Work task:
Produce a verbatim transcription of the records below, beginning at the line containing "Where should I click to: Click the green" and ending at the final line; include only those lines.

**** Material supplied

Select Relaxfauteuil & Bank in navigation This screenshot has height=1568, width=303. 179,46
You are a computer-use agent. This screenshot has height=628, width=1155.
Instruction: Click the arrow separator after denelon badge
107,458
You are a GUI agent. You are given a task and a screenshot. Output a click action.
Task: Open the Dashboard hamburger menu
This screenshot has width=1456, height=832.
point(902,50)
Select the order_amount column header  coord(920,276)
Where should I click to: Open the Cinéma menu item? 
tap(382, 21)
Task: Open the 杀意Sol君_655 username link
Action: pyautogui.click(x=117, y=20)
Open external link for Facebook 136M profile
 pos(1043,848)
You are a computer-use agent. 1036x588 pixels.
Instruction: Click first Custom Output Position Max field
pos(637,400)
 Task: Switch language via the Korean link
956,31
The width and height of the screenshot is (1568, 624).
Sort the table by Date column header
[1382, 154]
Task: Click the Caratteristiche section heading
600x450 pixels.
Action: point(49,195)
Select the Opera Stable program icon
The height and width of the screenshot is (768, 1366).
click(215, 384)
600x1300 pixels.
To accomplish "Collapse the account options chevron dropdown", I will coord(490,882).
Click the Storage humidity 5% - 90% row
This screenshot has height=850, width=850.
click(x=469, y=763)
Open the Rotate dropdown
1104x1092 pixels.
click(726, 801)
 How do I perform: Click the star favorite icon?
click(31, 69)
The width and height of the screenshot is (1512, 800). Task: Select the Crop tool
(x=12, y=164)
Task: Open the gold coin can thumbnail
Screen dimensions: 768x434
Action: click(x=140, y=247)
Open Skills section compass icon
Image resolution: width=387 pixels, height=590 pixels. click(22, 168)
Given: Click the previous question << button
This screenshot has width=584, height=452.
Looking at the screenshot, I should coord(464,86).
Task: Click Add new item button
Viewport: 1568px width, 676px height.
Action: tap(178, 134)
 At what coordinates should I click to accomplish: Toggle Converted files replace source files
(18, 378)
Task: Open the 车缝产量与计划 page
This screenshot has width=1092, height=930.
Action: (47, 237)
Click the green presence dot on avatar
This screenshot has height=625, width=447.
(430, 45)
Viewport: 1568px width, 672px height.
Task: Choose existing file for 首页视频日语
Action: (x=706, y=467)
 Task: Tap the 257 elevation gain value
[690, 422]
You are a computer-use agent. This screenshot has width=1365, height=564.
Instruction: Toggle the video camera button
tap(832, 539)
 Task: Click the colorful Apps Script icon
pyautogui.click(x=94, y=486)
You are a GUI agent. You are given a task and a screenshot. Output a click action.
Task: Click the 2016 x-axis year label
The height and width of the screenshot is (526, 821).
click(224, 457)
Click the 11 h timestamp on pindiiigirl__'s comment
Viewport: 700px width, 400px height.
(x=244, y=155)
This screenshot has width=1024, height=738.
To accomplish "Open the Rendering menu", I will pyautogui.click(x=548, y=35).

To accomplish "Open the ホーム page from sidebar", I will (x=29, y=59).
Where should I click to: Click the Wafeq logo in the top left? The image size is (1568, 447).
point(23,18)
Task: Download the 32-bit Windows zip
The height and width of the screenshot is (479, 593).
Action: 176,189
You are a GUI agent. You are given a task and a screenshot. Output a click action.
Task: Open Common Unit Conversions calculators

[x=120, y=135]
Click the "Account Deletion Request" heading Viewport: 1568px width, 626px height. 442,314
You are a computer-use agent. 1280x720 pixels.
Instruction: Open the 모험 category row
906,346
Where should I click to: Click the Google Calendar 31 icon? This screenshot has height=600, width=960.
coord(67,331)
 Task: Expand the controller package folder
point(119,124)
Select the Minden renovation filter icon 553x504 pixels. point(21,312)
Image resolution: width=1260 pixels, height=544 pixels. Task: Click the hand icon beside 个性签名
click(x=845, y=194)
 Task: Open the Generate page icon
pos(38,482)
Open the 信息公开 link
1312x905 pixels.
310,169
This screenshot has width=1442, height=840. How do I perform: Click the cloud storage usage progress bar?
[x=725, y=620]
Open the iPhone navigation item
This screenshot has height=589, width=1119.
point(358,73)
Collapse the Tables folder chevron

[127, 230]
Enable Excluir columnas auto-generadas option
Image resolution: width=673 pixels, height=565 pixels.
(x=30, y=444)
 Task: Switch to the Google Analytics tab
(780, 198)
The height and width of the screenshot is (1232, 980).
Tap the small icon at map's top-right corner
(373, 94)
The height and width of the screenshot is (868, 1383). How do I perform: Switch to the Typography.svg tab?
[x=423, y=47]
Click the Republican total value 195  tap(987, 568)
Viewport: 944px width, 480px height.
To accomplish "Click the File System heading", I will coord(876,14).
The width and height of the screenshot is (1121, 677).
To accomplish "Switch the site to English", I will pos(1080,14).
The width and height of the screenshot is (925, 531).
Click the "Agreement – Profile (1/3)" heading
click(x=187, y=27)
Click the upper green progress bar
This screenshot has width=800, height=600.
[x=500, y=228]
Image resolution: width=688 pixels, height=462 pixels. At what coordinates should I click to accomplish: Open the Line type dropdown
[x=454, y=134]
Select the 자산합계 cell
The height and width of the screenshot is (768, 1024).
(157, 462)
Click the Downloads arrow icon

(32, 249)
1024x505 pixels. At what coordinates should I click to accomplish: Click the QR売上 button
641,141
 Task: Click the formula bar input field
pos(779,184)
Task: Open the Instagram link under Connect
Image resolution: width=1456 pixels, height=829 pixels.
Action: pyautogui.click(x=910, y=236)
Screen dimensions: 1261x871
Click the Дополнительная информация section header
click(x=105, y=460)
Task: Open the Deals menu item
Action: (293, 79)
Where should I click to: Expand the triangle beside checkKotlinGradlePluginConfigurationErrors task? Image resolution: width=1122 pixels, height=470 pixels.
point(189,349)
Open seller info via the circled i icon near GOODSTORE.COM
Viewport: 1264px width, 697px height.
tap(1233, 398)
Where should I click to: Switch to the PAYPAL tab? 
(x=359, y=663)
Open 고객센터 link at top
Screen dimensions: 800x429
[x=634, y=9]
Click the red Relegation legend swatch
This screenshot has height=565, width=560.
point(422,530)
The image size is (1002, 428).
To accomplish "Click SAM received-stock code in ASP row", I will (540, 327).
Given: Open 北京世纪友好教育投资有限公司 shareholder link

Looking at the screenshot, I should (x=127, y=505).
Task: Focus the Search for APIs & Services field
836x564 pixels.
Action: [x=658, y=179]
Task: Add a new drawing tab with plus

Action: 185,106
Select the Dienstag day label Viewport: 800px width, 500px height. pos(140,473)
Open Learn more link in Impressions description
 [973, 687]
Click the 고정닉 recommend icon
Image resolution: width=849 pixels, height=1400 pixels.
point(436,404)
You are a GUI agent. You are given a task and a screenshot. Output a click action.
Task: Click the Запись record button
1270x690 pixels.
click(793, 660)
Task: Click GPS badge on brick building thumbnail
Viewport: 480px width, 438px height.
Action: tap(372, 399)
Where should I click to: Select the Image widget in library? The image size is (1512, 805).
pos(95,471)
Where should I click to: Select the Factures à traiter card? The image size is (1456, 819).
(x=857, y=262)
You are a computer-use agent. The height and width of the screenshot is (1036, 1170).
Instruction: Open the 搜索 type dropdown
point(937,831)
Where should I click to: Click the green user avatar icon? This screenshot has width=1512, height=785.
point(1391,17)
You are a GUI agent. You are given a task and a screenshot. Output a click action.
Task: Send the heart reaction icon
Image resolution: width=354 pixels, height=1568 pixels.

********

Output:
Where should I click to: Click the green user avatar icon? This screenshot has width=1512, height=785.
point(1391,17)
You are a GUI agent. You are given a task and a screenshot. Output a click action.
Task: Send the heart reaction icon
Image resolution: width=354 pixels, height=1568 pixels.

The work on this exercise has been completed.